USE AND DISCLOSURE OF PROTECTED HEALTH

INFORMATIONFORRESEARCHPURPOSES
WESTERNMICHIGANUNIVERSITY HIPAA POLICY

UNIFIED CLINICS

POLICY:The Unified Clinics will obtain an authorization from the patient for the use or disclosure of protected health information for research unless an alteration to or waiver of the individual authorization required by 45 C.F.R §164.508 for use or disclosure of protected health information has been approved by the University Institutional Review Board (IRB), or unless the use and disclosure otherwise falls under one of the HIPAA exceptions to the need for authorization included in this policy. Documentation shall be obtained indicating that the alteration to or waiver of the individual authorization, has been approved by the IRB. The Unified Clinics will obtain from the researcher representations required by law as described in the following procedures.

PROCESS:

  1. Documentation will be obtained indicating that an alteration to or waiver, in whole or in part, of the individual authorization required by 45 C.F.R §164.508 for use or disclosure of protected health information has been approved by the University Institutional Review Board (IRB) or privacy board.
  1. The privacy board must:

(a)have members with varying backgrounds and appropriate professional competency as necessary to review the effect of the research protocol on the individual’s privacy rights and related interests.

(b)include at least one member who is not affiliated with the University or sponsoring the research, and not related to any person who is affiliated with any of such entities, and

(c)not have any member participating in a review of any project in which the member has a conflict of interest.

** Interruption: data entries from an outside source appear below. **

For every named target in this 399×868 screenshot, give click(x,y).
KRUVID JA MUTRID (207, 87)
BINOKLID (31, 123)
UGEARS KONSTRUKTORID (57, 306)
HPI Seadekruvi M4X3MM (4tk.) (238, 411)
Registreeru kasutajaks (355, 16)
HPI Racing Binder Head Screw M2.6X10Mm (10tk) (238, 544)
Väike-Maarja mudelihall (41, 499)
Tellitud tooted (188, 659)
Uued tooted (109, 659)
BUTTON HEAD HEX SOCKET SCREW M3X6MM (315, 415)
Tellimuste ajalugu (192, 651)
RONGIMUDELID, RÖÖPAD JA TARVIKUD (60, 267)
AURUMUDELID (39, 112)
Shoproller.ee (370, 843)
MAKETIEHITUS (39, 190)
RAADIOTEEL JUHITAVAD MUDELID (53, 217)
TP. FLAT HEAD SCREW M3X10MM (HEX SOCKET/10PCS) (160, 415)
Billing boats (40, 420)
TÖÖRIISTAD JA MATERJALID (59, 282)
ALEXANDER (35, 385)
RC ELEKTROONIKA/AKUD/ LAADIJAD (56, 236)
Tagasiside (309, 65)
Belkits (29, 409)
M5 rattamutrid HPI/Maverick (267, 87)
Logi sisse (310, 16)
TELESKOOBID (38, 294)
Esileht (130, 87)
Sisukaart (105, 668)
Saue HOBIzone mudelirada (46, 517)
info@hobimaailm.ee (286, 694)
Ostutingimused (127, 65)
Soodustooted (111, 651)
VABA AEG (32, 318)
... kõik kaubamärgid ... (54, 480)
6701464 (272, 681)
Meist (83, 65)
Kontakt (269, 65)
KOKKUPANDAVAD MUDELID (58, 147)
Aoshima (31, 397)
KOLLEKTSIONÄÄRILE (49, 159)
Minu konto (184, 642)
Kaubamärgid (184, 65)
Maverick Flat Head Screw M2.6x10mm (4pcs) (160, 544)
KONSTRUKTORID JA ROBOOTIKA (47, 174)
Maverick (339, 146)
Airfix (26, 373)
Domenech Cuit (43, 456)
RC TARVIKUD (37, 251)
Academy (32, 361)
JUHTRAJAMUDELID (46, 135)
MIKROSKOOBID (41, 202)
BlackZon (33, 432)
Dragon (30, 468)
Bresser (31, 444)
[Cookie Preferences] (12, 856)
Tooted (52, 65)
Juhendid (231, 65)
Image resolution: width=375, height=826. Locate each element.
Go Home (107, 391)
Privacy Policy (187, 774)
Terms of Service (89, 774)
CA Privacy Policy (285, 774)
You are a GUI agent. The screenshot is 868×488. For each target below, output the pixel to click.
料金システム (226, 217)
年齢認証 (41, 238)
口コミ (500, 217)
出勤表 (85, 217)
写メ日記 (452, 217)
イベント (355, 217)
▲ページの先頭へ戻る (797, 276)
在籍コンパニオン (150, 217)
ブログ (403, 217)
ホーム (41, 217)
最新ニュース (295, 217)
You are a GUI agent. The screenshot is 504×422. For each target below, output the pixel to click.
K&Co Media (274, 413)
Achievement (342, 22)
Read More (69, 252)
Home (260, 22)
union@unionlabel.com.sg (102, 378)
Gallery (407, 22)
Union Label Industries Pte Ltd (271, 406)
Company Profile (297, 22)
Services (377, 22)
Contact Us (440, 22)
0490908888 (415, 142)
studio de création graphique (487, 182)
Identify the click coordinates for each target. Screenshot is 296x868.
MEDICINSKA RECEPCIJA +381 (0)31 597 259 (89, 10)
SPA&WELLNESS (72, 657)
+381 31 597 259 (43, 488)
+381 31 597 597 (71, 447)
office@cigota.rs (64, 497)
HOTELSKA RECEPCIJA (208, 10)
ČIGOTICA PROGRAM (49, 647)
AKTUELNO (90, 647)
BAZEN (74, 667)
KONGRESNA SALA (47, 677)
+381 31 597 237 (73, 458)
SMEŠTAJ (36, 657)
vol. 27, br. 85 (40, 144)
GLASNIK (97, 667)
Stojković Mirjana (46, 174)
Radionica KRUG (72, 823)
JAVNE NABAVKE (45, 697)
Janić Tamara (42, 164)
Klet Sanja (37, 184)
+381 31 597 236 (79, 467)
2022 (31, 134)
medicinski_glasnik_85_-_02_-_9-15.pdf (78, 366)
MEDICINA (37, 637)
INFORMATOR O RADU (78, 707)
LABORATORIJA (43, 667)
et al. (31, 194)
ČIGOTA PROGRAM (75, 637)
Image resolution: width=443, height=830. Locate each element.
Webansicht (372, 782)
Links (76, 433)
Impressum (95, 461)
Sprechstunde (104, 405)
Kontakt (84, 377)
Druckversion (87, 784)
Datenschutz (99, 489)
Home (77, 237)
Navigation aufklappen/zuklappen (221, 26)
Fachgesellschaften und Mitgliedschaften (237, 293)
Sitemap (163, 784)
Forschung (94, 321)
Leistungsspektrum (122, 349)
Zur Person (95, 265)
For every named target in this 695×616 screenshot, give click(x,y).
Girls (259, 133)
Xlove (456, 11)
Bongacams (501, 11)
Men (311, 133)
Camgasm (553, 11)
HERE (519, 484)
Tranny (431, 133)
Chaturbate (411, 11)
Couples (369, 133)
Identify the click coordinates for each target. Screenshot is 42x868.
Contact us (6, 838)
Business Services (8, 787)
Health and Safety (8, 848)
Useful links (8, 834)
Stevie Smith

  1. Documentation of approval of an alteration or waiver must include the following information:

(a)a statement identifying the IRB or privacy board and the date on which the alteration or waiver of authorization was approved;

(b)a brief description of the protected health information for which use or access has been determined to be necessary by the IRB or privacy board;

(c)a statement that the alteration or waiver of authorization has been reviewed and approved under either normal or expedited review procedures following the requirements of the Common Rule, including the normal review procedures.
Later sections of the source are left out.